- PROBLEM:
Set down the records again. Every word and mark must match exactly.

- DATA RECORDS:
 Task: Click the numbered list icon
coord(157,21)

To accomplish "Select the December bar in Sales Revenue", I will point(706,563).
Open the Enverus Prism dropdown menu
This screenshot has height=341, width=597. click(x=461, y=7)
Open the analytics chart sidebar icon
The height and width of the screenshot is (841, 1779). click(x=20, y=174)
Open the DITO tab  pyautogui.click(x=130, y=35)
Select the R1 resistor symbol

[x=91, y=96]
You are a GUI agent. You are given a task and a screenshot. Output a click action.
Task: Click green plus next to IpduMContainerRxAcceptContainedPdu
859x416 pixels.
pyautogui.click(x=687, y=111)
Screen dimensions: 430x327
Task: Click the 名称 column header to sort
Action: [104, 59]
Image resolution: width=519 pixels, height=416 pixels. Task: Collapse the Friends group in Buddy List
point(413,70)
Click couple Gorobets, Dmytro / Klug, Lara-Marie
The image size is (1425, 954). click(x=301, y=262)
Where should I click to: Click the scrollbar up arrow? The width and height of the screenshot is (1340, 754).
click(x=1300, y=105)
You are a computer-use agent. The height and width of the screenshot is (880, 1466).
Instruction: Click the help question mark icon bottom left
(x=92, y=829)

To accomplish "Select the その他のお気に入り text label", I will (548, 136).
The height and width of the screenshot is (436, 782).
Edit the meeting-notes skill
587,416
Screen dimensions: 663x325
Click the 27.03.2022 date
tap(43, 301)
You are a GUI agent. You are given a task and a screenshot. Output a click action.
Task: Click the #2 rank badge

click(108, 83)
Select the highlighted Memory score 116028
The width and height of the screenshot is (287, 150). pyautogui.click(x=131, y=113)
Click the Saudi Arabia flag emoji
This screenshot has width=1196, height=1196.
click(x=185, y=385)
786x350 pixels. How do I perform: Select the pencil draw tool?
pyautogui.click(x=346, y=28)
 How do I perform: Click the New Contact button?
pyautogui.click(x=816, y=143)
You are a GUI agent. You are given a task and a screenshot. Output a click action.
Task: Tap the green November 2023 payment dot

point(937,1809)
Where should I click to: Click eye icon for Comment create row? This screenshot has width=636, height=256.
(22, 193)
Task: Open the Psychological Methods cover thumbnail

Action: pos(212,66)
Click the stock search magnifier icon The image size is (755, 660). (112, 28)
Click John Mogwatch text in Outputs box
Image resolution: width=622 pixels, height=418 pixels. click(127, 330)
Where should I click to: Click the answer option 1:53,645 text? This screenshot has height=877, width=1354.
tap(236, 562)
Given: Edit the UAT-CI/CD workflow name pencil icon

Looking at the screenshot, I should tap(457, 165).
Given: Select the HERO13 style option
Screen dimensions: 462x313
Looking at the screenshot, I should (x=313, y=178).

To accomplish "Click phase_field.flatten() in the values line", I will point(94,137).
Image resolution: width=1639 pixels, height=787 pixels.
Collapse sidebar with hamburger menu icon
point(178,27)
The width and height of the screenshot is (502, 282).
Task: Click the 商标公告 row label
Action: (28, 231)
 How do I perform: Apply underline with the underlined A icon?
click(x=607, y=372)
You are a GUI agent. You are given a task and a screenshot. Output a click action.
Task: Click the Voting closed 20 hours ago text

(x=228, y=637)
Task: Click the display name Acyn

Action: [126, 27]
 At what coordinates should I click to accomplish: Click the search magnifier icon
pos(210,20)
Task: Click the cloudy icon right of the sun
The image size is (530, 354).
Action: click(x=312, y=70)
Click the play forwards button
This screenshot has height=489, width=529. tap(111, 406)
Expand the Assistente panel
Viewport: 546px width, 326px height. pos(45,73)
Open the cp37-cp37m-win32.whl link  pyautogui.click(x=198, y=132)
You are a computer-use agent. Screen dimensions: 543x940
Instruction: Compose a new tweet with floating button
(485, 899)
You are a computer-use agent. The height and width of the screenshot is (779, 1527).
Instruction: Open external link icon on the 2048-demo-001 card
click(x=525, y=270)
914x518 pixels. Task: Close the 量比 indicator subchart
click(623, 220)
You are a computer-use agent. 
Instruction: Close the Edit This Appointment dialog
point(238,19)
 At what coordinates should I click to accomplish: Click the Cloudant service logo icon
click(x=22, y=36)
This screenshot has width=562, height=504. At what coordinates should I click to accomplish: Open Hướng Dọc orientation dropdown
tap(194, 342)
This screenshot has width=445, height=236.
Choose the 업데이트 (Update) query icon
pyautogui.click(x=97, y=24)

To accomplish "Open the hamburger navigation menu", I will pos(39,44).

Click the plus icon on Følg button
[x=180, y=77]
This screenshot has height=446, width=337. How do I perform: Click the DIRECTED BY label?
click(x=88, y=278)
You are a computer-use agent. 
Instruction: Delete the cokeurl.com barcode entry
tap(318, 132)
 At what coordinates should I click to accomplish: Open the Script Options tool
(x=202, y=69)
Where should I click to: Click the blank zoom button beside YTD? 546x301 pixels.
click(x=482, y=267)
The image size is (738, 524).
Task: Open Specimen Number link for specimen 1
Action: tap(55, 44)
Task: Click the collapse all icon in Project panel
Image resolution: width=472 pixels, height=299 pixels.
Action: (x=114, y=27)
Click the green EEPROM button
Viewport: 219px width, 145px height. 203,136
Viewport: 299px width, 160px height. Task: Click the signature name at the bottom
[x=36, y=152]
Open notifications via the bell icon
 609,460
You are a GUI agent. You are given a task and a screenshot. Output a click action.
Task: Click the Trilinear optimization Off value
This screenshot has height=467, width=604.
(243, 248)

- RESULT OF THIS TASK:
 Task: Click the numbered list icon
coord(157,21)

To accomplish "Select the December bar in Sales Revenue", I will point(706,563).
Open the Enverus Prism dropdown menu
This screenshot has height=341, width=597. click(x=461, y=7)
Open the analytics chart sidebar icon
The height and width of the screenshot is (841, 1779). click(x=20, y=174)
Open the DITO tab  pyautogui.click(x=130, y=35)
Select the R1 resistor symbol

[x=91, y=96]
You are a GUI agent. You are given a task and a screenshot. Output a click action.
Task: Click green plus next to IpduMContainerRxAcceptContainedPdu
859x416 pixels.
pyautogui.click(x=687, y=111)
Screen dimensions: 430x327
Task: Click the 名称 column header to sort
Action: [104, 59]
Image resolution: width=519 pixels, height=416 pixels. Task: Collapse the Friends group in Buddy List
point(413,70)
Click couple Gorobets, Dmytro / Klug, Lara-Marie
The image size is (1425, 954). click(x=301, y=262)
Where should I click to: Click the scrollbar up arrow? The width and height of the screenshot is (1340, 754).
click(x=1300, y=105)
You are a computer-use agent. The height and width of the screenshot is (880, 1466).
Instruction: Click the help question mark icon bottom left
(x=92, y=829)

To accomplish "Select the その他のお気に入り text label", I will (548, 136).
The height and width of the screenshot is (436, 782).
Edit the meeting-notes skill
587,416
Screen dimensions: 663x325
Click the 27.03.2022 date
tap(43, 301)
You are a GUI agent. You are given a task and a screenshot. Output a click action.
Task: Click the #2 rank badge

click(108, 83)
Select the highlighted Memory score 116028
The width and height of the screenshot is (287, 150). pyautogui.click(x=131, y=113)
Click the Saudi Arabia flag emoji
This screenshot has width=1196, height=1196.
click(x=185, y=385)
786x350 pixels. How do I perform: Select the pencil draw tool?
pyautogui.click(x=346, y=28)
 How do I perform: Click the New Contact button?
pyautogui.click(x=816, y=143)
You are a GUI agent. You are given a task and a screenshot. Output a click action.
Task: Tap the green November 2023 payment dot

point(937,1809)
Where should I click to: Click eye icon for Comment create row? This screenshot has width=636, height=256.
(22, 193)
Task: Open the Psychological Methods cover thumbnail

Action: pos(212,66)
Click the stock search magnifier icon The image size is (755, 660). (112, 28)
Click John Mogwatch text in Outputs box
Image resolution: width=622 pixels, height=418 pixels. click(127, 330)
Where should I click to: Click the answer option 1:53,645 text? This screenshot has height=877, width=1354.
tap(236, 562)
Given: Edit the UAT-CI/CD workflow name pencil icon

Looking at the screenshot, I should tap(457, 165).
Given: Select the HERO13 style option
Screen dimensions: 462x313
Looking at the screenshot, I should (x=313, y=178).

To accomplish "Click phase_field.flatten() in the values line", I will point(94,137).
Image resolution: width=1639 pixels, height=787 pixels.
Collapse sidebar with hamburger menu icon
point(178,27)
The width and height of the screenshot is (502, 282).
Task: Click the 商标公告 row label
Action: (28, 231)
 How do I perform: Apply underline with the underlined A icon?
click(x=607, y=372)
You are a GUI agent. You are given a task and a screenshot. Output a click action.
Task: Click the Voting closed 20 hours ago text

(x=228, y=637)
Task: Click the display name Acyn

Action: [126, 27]
 At what coordinates should I click to accomplish: Click the search magnifier icon
pos(210,20)
Task: Click the cloudy icon right of the sun
The image size is (530, 354).
Action: click(x=312, y=70)
Click the play forwards button
This screenshot has height=489, width=529. tap(111, 406)
Expand the Assistente panel
Viewport: 546px width, 326px height. pos(45,73)
Open the cp37-cp37m-win32.whl link  pyautogui.click(x=198, y=132)
You are a computer-use agent. Screen dimensions: 543x940
Instruction: Compose a new tweet with floating button
(485, 899)
You are a computer-use agent. The height and width of the screenshot is (779, 1527).
Instruction: Open external link icon on the 2048-demo-001 card
click(x=525, y=270)
914x518 pixels. Task: Close the 量比 indicator subchart
click(623, 220)
You are a computer-use agent. 
Instruction: Close the Edit This Appointment dialog
point(238,19)
 At what coordinates should I click to accomplish: Click the Cloudant service logo icon
click(x=22, y=36)
This screenshot has width=562, height=504. At what coordinates should I click to accomplish: Open Hướng Dọc orientation dropdown
tap(194, 342)
This screenshot has width=445, height=236.
Choose the 업데이트 (Update) query icon
pyautogui.click(x=97, y=24)

To accomplish "Open the hamburger navigation menu", I will pos(39,44).

Click the plus icon on Følg button
[x=180, y=77]
This screenshot has height=446, width=337. How do I perform: Click the DIRECTED BY label?
click(x=88, y=278)
You are a computer-use agent. 
Instruction: Delete the cokeurl.com barcode entry
tap(318, 132)
 At what coordinates should I click to accomplish: Open the Script Options tool
(x=202, y=69)
Where should I click to: Click the blank zoom button beside YTD? 546x301 pixels.
click(x=482, y=267)
The image size is (738, 524).
Task: Open Specimen Number link for specimen 1
Action: tap(55, 44)
Task: Click the collapse all icon in Project panel
Image resolution: width=472 pixels, height=299 pixels.
Action: (x=114, y=27)
Click the green EEPROM button
Viewport: 219px width, 145px height. 203,136
Viewport: 299px width, 160px height. Task: Click the signature name at the bottom
[x=36, y=152]
Open notifications via the bell icon
 609,460
You are a GUI agent. You are given a task and a screenshot. Output a click action.
Task: Click the Trilinear optimization Off value
This screenshot has height=467, width=604.
(243, 248)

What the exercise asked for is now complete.